◆ Problem to work on
Your response should contain exactly the lines running from the one with "Collapse the Subflow2 span row" to the end of the data below, both included, and no pictures.

··· Raw data ···

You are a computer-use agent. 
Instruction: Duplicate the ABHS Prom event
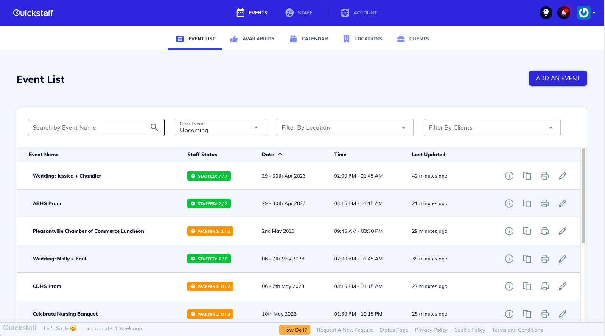527,203
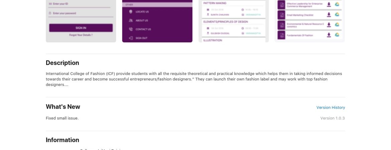Open Fundamentals Of Fashion Google Drive icon

pos(337,35)
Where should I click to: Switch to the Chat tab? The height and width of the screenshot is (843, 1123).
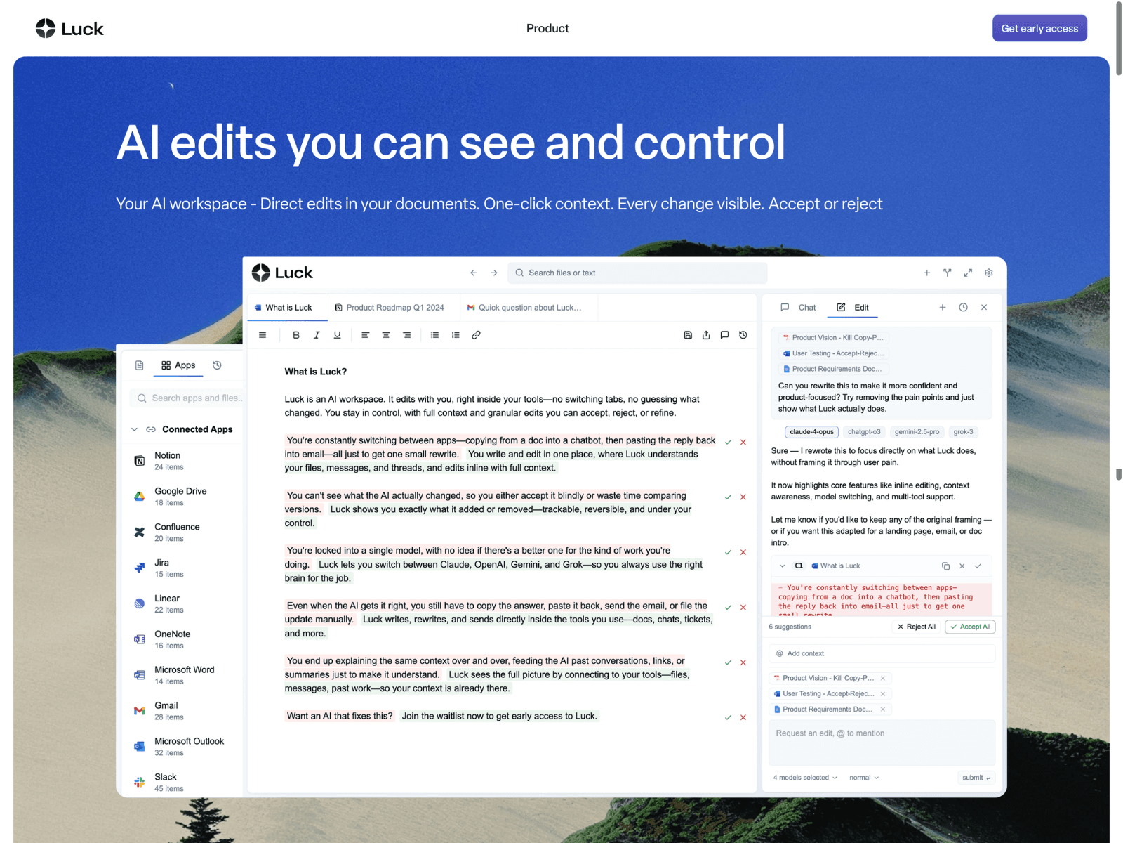(x=799, y=308)
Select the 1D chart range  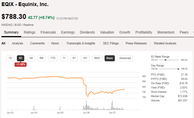click(x=10, y=58)
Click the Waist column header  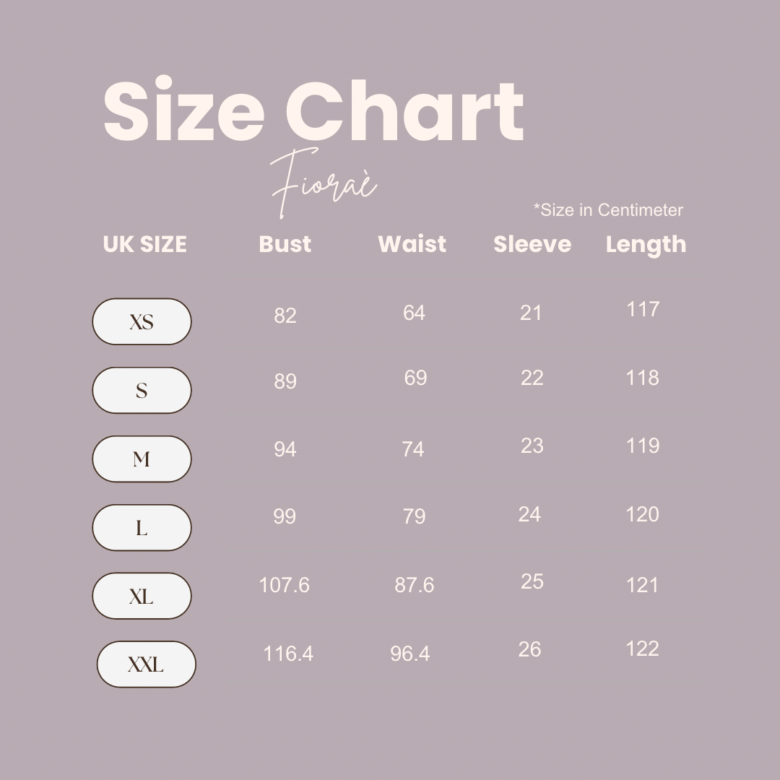[412, 244]
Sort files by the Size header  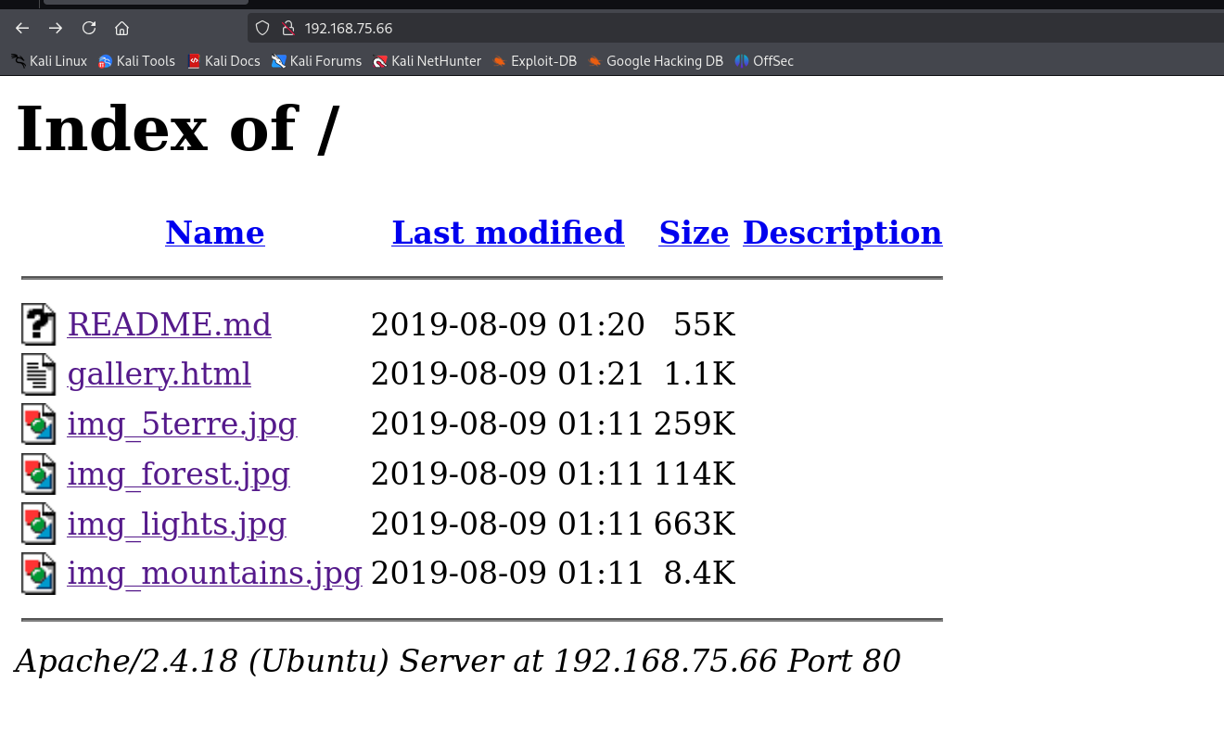694,233
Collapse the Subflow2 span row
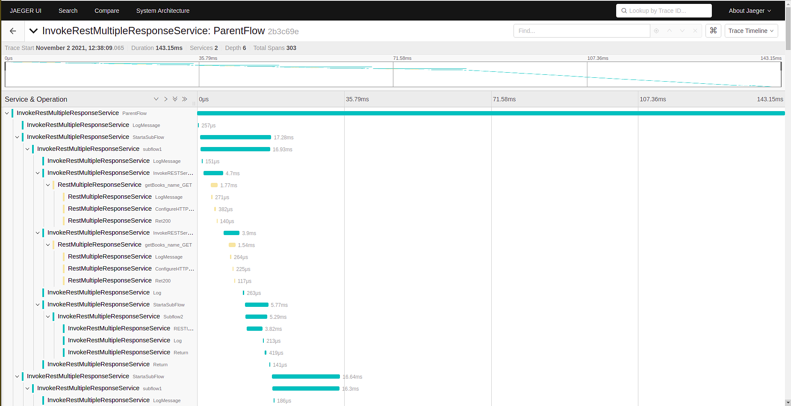 click(48, 317)
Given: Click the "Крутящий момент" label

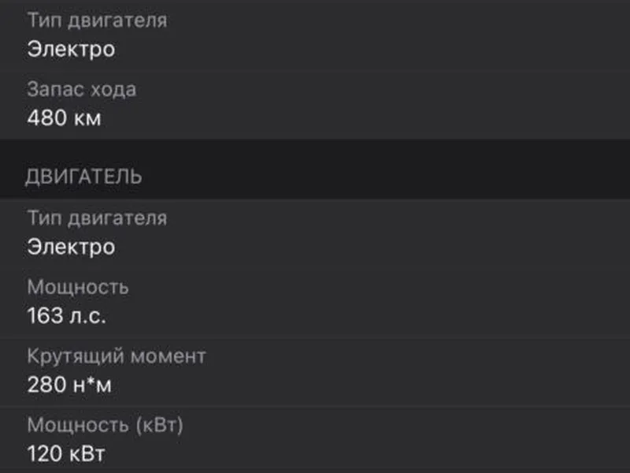Looking at the screenshot, I should (117, 356).
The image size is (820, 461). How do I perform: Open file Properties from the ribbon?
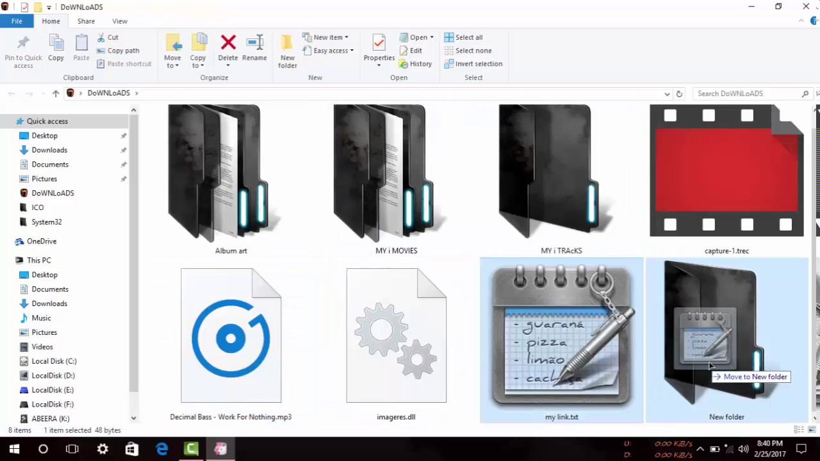379,48
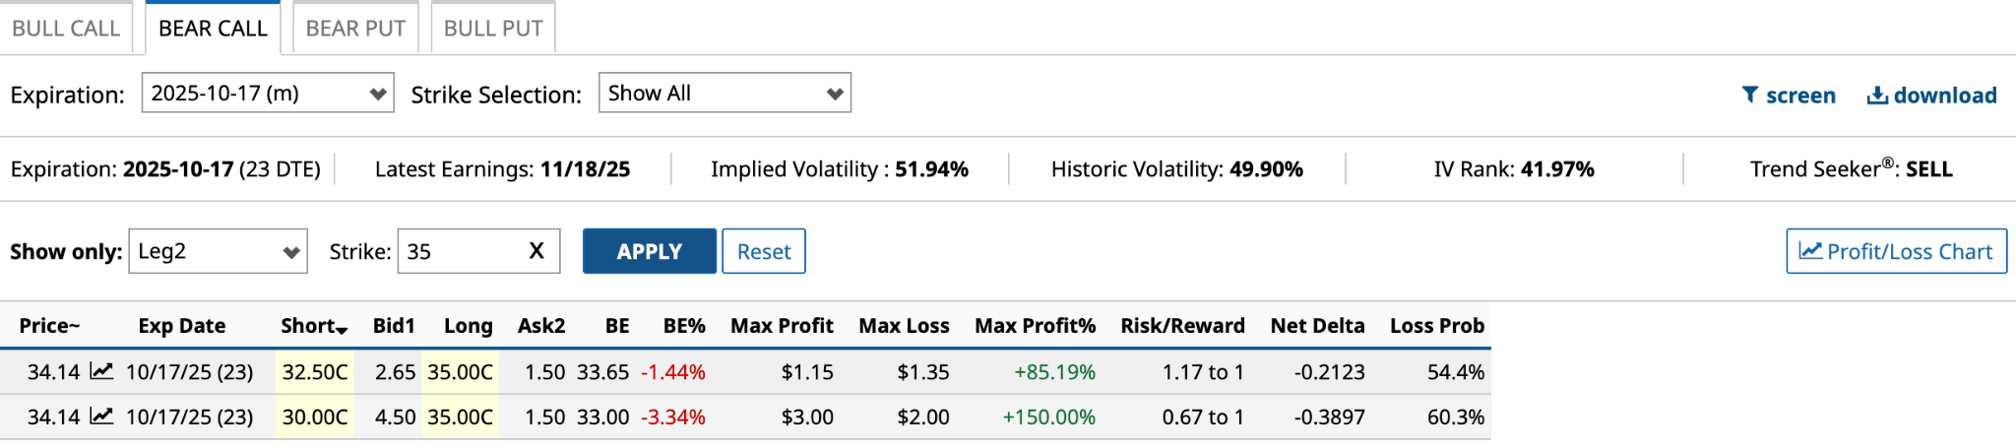This screenshot has width=2016, height=448.
Task: Sort table by Loss Prob header
Action: (x=1436, y=326)
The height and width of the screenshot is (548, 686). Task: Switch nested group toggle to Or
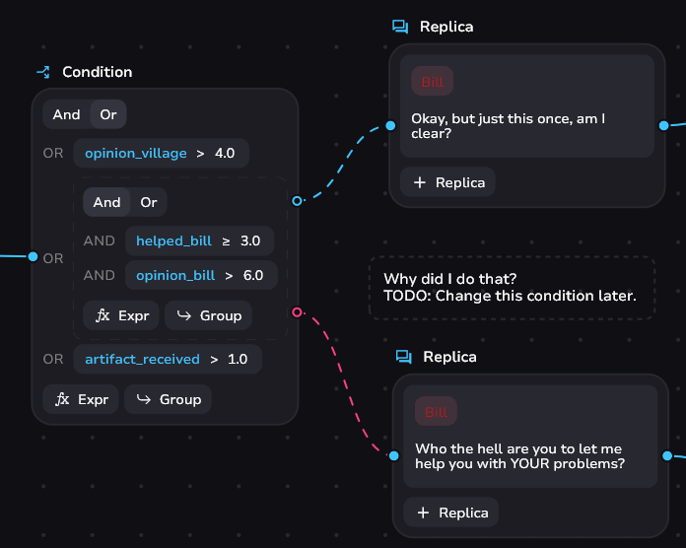click(x=149, y=203)
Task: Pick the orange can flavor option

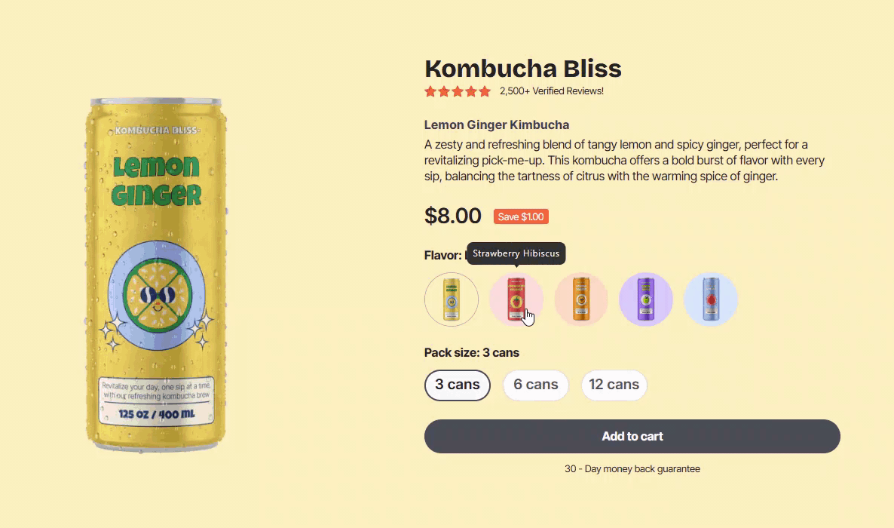Action: tap(581, 299)
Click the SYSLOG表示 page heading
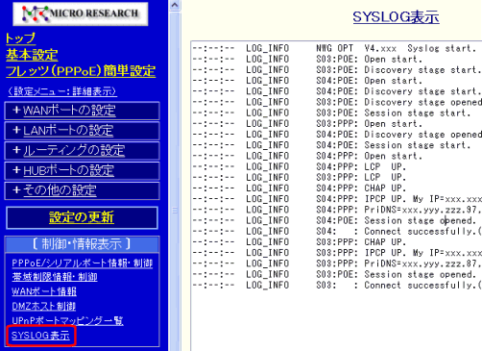Image resolution: width=482 pixels, height=351 pixels. 396,17
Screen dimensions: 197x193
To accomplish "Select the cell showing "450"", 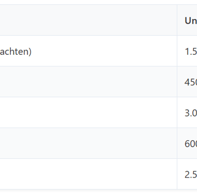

···

◆ Solution for this task
Collapse the Subflow2 span row
 click(48, 317)
Given: Click the "Крутящий момент" label

Looking at the screenshot, I should (117, 356).
The image size is (820, 461). How do I perform: Open file Properties from the ribbon?
379,48
This screenshot has width=2016, height=448.
Task: Sort table by Loss Prob header
Action: (x=1436, y=326)
The height and width of the screenshot is (548, 686). Task: Switch nested group toggle to Or
click(x=149, y=203)
Task: Pick the orange can flavor option

Action: tap(581, 299)
Click the SYSLOG表示 page heading
Image resolution: width=482 pixels, height=351 pixels. 396,17
Screen dimensions: 197x193
To accomplish "Select the cell showing "450"", 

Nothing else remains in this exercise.